::: Source excerpt :::

Good afternoon. This has been a wide-ranging European Council, obviously with the situation in the Ukraine at its heart. I’ll come to that shortly, but first I want to say a few words on other important issues.
First, on the economy. In this week’s budget we set out more action to build a resilient economy that delivers security for hard-working people in Britain. And we set out specific measures to support manufacturers, investors, exporters, savers. Here at the summit we’ve discussed how to make Europe more competitive, to generate more growth and create more jobs. As I set out at Davos, there’s a real opportunity to bring back jobs to Britain and the rest of Europe, to re-shore those jobs. And today we’ve agreed to encourage that by doing more to cut red tape, to attract investment, and to stimulate innovation. As I’ve said, I believe Britain can be the re-shore nation. The news yesterday that Hitachi will be having their train-making headquarters in the UK is a good example of that.
We’ve also discussed how businesses need affordable energy prices to keep pace with their competitors elsewhere, so we’ve agreed to accelerate our efforts to complete the internal energy market and to improve the energy flow across the continent with more interconnections. We want the EU to play a strong leadership role in efforts to secure a global climate deal next year in Paris. That means swift agreement on a target for reducing greenhouse gas emissions, and I fully support the 40% target proposed.
On tax, I’ve also led the charge on tax reform, tax transparency, attacking tax evasion around the world, putting it at the heart of the G8 agenda. 44 countries have now committed to the early implementation of automatic information exchange on tax matters. And I’m delighted that at this summit, we’ve finally unblocked this issue in the EU with Luxembourg and Austria now committed to automatically exchange too, and a new commitment by all of us to agree new rules by the end of this year to ensure that the EU keeps pace with the new global standard.
I also raised the situation in Sri Lanka. As you know, this is an issue I care deeply about. I want to see reconciliation in the country, and that means properly addressing issues of the past. President Rajapaksa has failed to do this, so now we need an international, independent investigation into alleged war crimes. The UN human rights commissioner has called for this, and that is what a UK co-sponsored resolution at the UN human rights council supports. Countries will vote on that resolution next week, and today I secured the full backing of all of the European Union for that approach.

:::

■ Set task A: In the summit statement, what greenhouse gas emissions reduction target does the speaker fully support?
■ Set task B: Repeat the stretch of the summit statement from "First, on the" through "example of that.", swapping "red tape" for "bureaucracy".

::: Data provided :::

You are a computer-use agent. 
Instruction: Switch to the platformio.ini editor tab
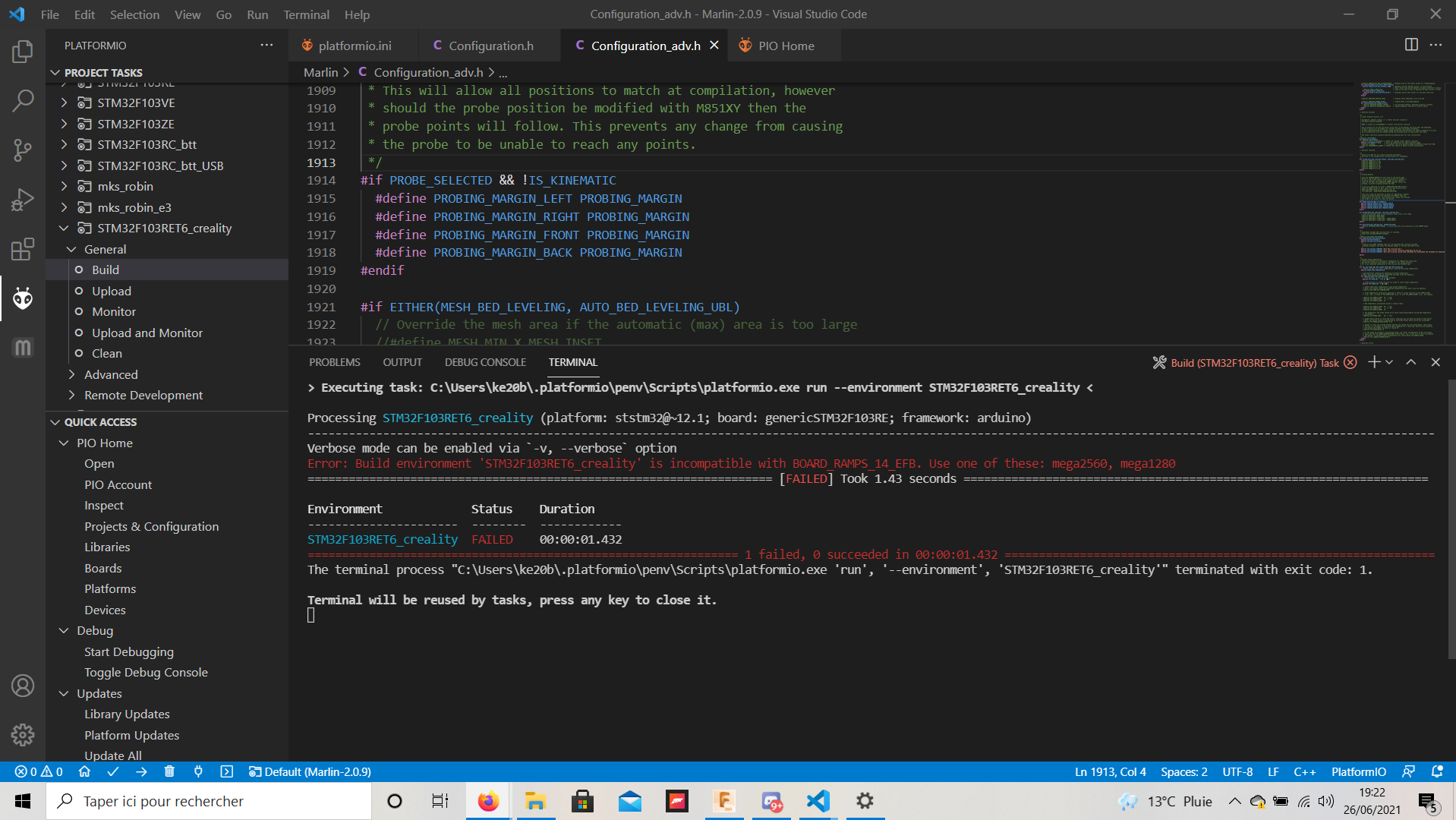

:::

■ Worked answer A: The proposed 40% target.

■ Worked answer B:
First, on the economy. In this week’s budget we set out more action to build a resilient economy that delivers security for hard-working people in Britain. And we set out specific measures to support manufacturers, investors, exporters, savers. Here at the summit we’ve discussed how to make Europe more competitive, to generate more growth and create more jobs. As I set out at Davos, there’s a real opportunity to bring back jobs to Britain and the rest of Europe, to re-shore those jobs. And today we’ve agreed to encourage that by doing more to cut bureaucracy, to attract investment, and to stimulate innovation. As I’ve said, I believe Britain can be the re-shore nation. The news yesterday that Hitachi will be having their train-making headquarters in the UK is a good example of that.